• [Available data]
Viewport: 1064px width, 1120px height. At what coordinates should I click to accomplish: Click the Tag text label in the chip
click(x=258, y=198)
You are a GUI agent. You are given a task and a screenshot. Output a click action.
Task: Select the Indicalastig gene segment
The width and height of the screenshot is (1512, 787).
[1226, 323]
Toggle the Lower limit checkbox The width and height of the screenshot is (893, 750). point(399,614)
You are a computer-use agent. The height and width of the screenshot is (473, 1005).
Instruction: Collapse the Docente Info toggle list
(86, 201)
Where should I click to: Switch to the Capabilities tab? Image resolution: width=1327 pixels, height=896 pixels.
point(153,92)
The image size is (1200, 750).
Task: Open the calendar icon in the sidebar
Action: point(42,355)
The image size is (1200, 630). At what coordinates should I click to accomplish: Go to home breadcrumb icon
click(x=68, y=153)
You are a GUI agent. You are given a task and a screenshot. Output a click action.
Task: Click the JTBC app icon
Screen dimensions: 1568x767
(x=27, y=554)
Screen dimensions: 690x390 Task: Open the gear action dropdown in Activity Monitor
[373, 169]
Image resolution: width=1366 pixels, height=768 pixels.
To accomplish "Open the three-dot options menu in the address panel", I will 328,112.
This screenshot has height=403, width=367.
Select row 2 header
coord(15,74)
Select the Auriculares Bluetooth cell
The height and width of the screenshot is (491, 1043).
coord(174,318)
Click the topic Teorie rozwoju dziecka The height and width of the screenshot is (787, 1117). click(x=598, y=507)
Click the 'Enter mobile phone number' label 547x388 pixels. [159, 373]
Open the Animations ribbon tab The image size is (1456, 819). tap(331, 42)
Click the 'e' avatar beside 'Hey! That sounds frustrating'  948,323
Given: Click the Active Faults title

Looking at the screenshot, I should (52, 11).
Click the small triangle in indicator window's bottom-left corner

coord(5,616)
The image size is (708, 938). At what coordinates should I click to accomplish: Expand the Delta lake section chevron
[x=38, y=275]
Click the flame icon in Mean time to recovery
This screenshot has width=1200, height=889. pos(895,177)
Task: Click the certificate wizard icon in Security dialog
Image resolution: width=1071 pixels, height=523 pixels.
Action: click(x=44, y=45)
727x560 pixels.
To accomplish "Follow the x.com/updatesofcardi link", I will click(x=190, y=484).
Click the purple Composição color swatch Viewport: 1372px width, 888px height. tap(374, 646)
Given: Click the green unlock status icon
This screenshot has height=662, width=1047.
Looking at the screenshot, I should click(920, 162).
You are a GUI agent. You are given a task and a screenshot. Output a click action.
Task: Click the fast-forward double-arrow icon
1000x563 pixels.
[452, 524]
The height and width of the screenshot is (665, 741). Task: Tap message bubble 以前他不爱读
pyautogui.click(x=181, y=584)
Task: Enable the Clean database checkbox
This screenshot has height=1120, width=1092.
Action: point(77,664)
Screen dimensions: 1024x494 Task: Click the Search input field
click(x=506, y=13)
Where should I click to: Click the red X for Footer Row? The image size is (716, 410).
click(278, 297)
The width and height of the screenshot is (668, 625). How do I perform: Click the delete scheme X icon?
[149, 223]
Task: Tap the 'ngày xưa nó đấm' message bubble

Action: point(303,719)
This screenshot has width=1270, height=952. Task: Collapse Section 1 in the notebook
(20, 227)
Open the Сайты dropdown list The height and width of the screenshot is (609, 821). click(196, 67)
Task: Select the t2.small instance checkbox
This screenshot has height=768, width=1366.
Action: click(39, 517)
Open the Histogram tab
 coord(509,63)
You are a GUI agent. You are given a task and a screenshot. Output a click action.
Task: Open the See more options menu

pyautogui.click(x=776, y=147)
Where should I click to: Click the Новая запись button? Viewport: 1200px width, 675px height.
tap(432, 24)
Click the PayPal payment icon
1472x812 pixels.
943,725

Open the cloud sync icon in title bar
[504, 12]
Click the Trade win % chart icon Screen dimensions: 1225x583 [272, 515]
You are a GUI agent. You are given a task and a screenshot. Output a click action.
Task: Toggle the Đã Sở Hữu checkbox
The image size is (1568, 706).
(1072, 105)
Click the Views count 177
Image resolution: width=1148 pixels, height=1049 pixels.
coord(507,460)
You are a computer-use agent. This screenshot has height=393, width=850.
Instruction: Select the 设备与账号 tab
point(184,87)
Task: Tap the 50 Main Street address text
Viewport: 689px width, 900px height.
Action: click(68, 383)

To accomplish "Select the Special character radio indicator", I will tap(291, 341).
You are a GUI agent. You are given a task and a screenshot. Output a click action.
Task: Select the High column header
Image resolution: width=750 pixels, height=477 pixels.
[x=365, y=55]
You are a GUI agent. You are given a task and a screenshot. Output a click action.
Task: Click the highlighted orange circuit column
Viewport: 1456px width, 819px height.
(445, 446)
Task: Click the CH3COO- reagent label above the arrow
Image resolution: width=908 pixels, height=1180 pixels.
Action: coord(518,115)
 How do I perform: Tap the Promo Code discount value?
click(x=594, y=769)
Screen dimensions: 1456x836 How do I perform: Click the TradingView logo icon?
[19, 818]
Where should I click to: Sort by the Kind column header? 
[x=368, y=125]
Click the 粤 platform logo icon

• [Aim of the task] Would you please transcribe the lines above exactly, starting with the first line of the material and ending with the line that has "Open the Animations"?

• [Answer space]
Viewport: 1064px width, 1120px height. At what coordinates should I click to accomplish: Click the Tag text label in the chip
click(x=258, y=198)
You are a GUI agent. You are given a task and a screenshot. Output a click action.
Task: Select the Indicalastig gene segment
The width and height of the screenshot is (1512, 787).
[1226, 323]
Toggle the Lower limit checkbox The width and height of the screenshot is (893, 750). point(399,614)
You are a computer-use agent. The height and width of the screenshot is (473, 1005).
Instruction: Collapse the Docente Info toggle list
(86, 201)
Where should I click to: Switch to the Capabilities tab? Image resolution: width=1327 pixels, height=896 pixels.
point(153,92)
The image size is (1200, 750).
Task: Open the calendar icon in the sidebar
Action: point(42,355)
The image size is (1200, 630). At what coordinates should I click to accomplish: Go to home breadcrumb icon
click(x=68, y=153)
You are a GUI agent. You are given a task and a screenshot. Output a click action.
Task: Click the JTBC app icon
Screen dimensions: 1568x767
(x=27, y=554)
Screen dimensions: 690x390 Task: Open the gear action dropdown in Activity Monitor
[373, 169]
Image resolution: width=1366 pixels, height=768 pixels.
To accomplish "Open the three-dot options menu in the address panel", I will 328,112.
This screenshot has height=403, width=367.
Select row 2 header
coord(15,74)
Select the Auriculares Bluetooth cell
The height and width of the screenshot is (491, 1043).
coord(174,318)
Click the topic Teorie rozwoju dziecka The height and width of the screenshot is (787, 1117). click(x=598, y=507)
Click the 'Enter mobile phone number' label 547x388 pixels. [159, 373]
Open the Animations ribbon tab The image size is (1456, 819). tap(331, 42)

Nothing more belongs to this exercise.